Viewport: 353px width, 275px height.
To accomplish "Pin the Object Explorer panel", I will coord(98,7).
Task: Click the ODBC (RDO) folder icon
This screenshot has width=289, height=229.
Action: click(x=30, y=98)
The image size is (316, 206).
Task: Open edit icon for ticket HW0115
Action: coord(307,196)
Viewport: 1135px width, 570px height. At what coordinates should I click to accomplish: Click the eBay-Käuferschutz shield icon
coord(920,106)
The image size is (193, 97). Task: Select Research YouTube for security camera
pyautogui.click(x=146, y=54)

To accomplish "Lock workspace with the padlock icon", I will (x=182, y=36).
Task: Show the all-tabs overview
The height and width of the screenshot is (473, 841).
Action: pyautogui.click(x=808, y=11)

++++++++

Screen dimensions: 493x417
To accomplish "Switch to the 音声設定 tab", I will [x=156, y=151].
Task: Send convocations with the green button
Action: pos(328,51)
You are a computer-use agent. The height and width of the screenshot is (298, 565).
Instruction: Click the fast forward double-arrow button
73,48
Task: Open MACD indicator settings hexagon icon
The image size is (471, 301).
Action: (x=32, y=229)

++++++++

### [Prompt]
All lines above between those holding "Viewport: 353px width, 275px height." and "Task: Click the ODBC (RDO) folder icon", inclusive, must be set down unchanged, and no other line may be included.

### [Completed exercise]
Viewport: 353px width, 275px height.
To accomplish "Pin the Object Explorer panel", I will coord(98,7).
Task: Click the ODBC (RDO) folder icon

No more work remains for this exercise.